1. Field of the Invention
This invention relates to modeling of logic devices which is required during logic simulation of digital designs.
2. Description of the Prior Art
Currently, either computer programs running on general-purpose computers or special-purpose computers are used to simulate the operation of digital designs. The simulation of such designs is used to test the operation of the design before the design is physically implemented as a printed circuit board or an integrated circuit. Each design is represented as a collection of interconnected logic devices. The logic simulator must evaluate the behavior of each logic device and simulate the effects of the interconnections between the devices. This invention describes a technique whereby a logic simulator can evaluate the behavior of a logic device.
For any number of reasons, there is an increasing emphasis upon the simulation of digital designs. This increase in emphasis is causing a related increase in the requirements placed upon logic simulators. There is a need for improved performance as well as improved accuracy in device modeling.
Currently, there are three classes of logic simulator: software, firmware, and hardware. Software logic simulators provide a performance of a few thousand events per second; firmware simulators, a performance of a few tens of thousand events per second; and hardware simulators, a performance of a few hundred of thousand events per second. Software simulators can typically model simple combinatorial logic elements, simple memoried logic elements, and complex memoried elements; firmware simulators can typically model simple combinatorial and memoried elements; hardware simulators can typically model only combinatorial elements.

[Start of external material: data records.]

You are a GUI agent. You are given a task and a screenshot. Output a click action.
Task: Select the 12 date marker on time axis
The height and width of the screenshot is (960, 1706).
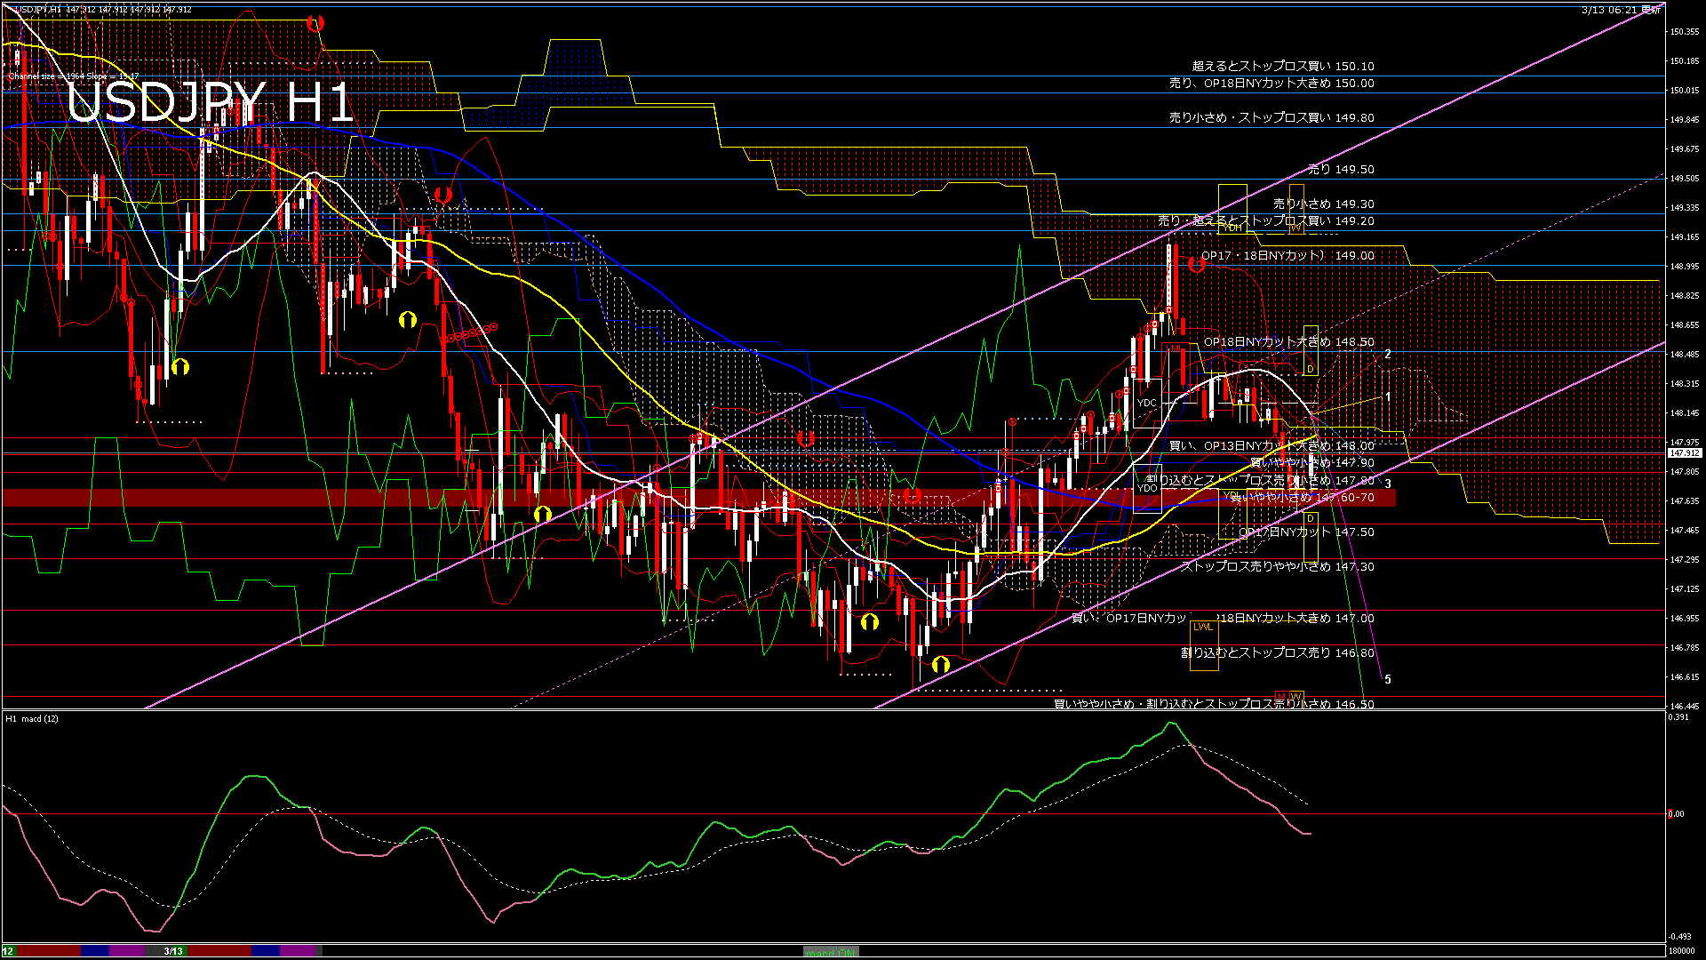[x=8, y=951]
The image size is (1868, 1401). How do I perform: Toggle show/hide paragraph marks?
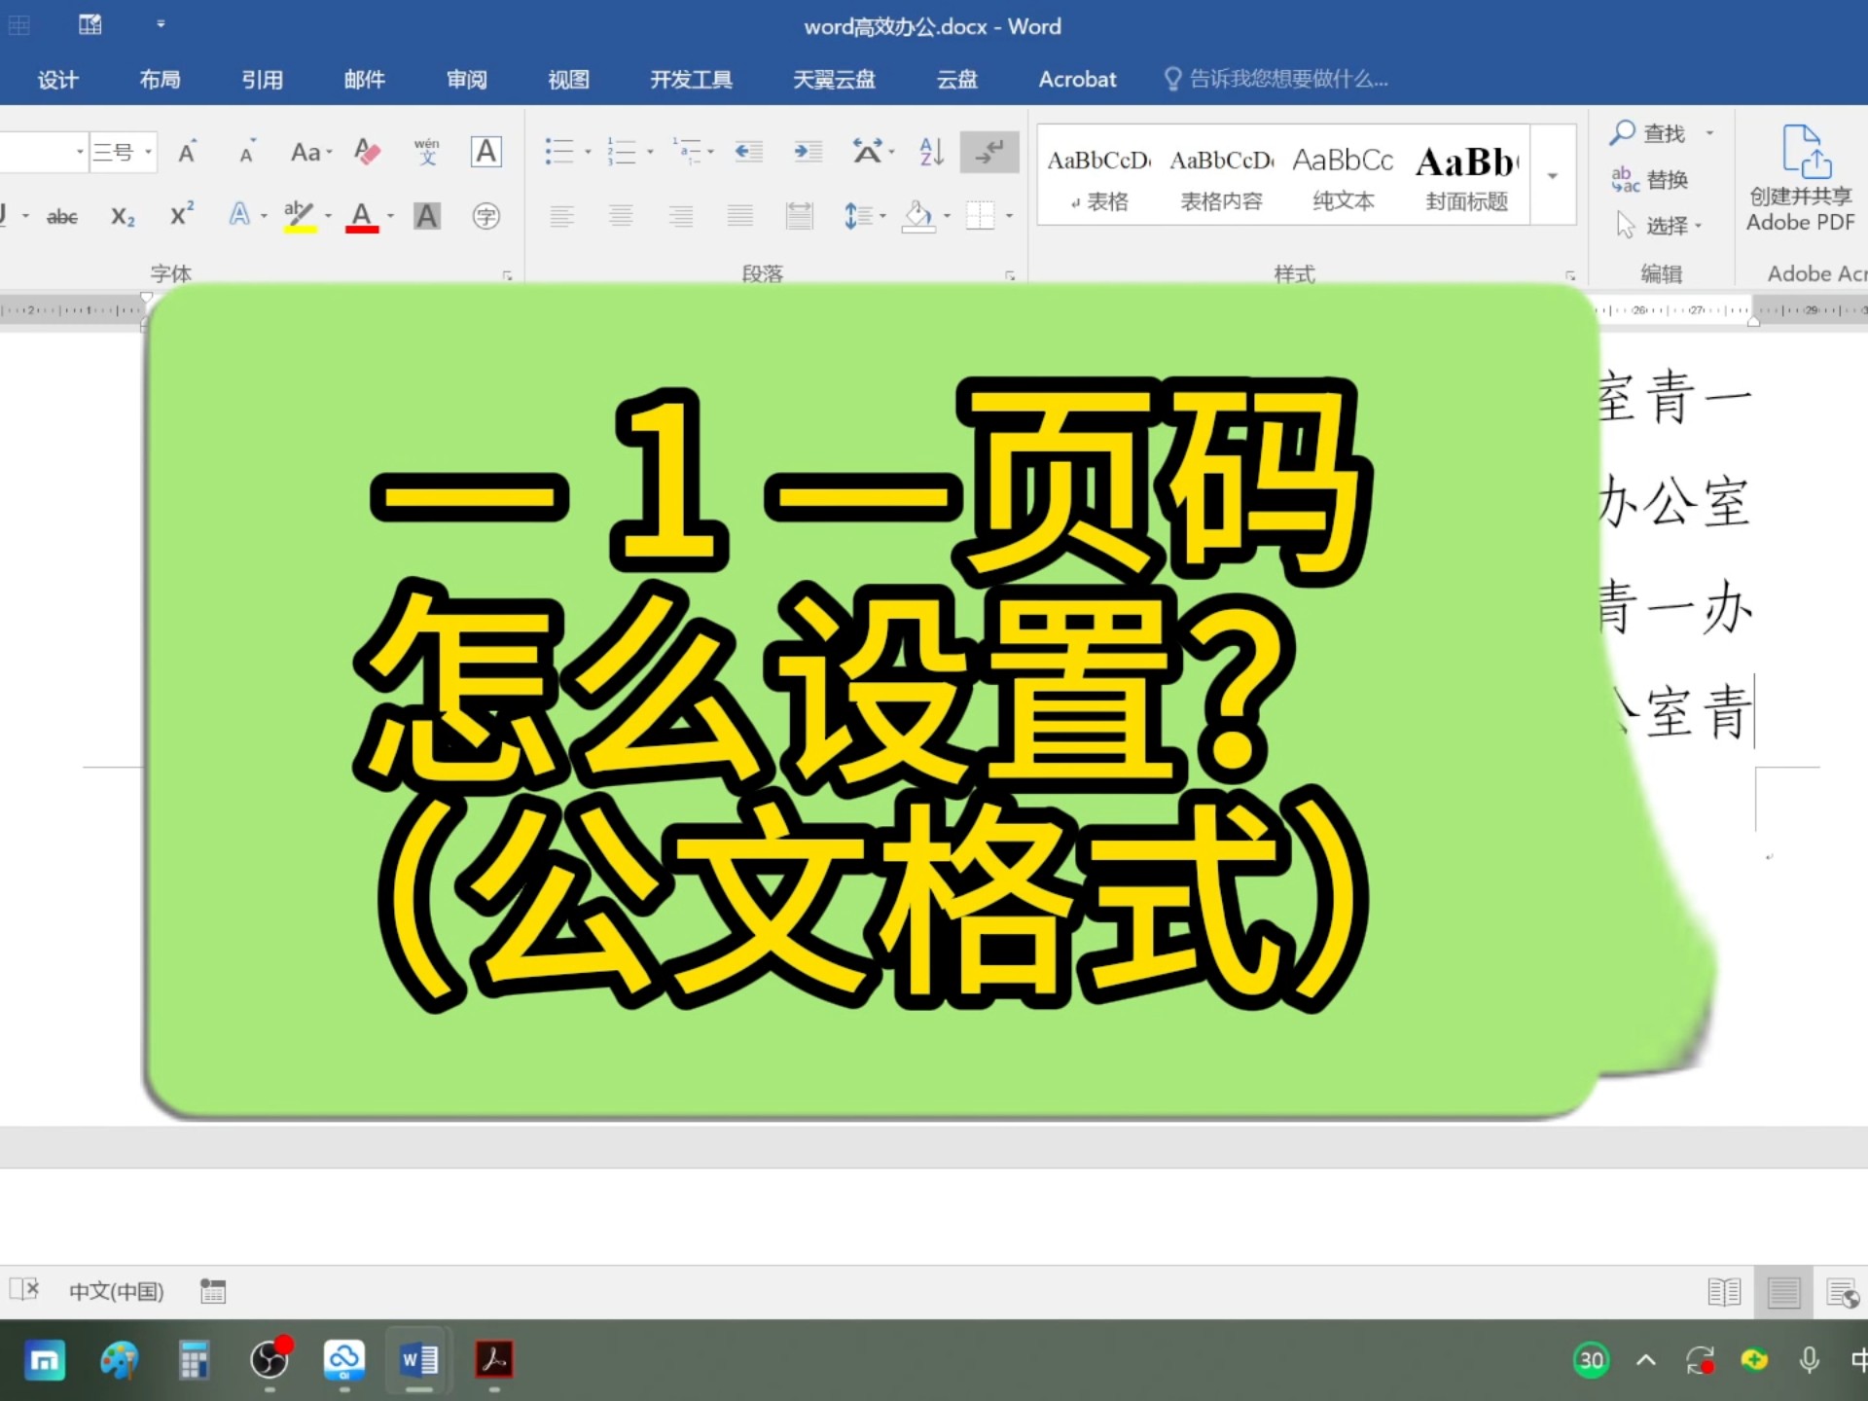988,152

Thus, the simulation user has a choice between speed and modeling ability. It must be noted that simple memoried elements can be constructed from combinations of combinatorial gates, and that complex memoried elements can be constructed of combinations of simple memoried elements and simple combinatorial elements. Thus, any of the classes of simulator can be used to simulate a given circuit. However, the use of multiple elements to represent a single element will result in multiple events being used to represent a single event, and thus a loss of performance. For example, whereas a software simulator might represent a JK flip-flop as a single logic element, a hardware simulator might use a combination of 9 combinatorial gates. On average, the hardware simulator will require five events to simulate the behavior of the JK flip-flop, whereas the software simulator will require only one event. Thus, the effective events per second of the hardware simulator is only 1/5th of its designed rate and consequently the hardware simulator will be only 20 times faster than the software simulator.
The need for speed is an undeniable aspect of logic simulation. A modest microprocessor built with today's technology may consist of 100,000 transistors. These 100,000 transistors can easily represent 20,000 logic elements of the sort that logic simulators process. To understand the implications of these numbers, consider the approximation that each clock cycle will produce approximately 2,000 events. Consider also the fact that it will take about 10,000,000 clock cycles to simulate just one second of operation. Thus, we can compute that to simulate one second of operation will require 20,000,000,000 events. A software simulator that processes 2,000 events per second will take 10,000,000 seconds to perform the simulation. This is a little over 155 days. A firmware simulator that processes 20,000 events per second would require 1,000,000 seconds, or 15 days. A hardware simulator that processes 200,000 events per second could finish the simulation in 27 hours.
The example of the microprocessor also highlights the value of improved device modeling. If the use of more complex device models can reduce the number of logic devices from 20,000 to 10,000, then the hardware simulator could finish the simulation overnight.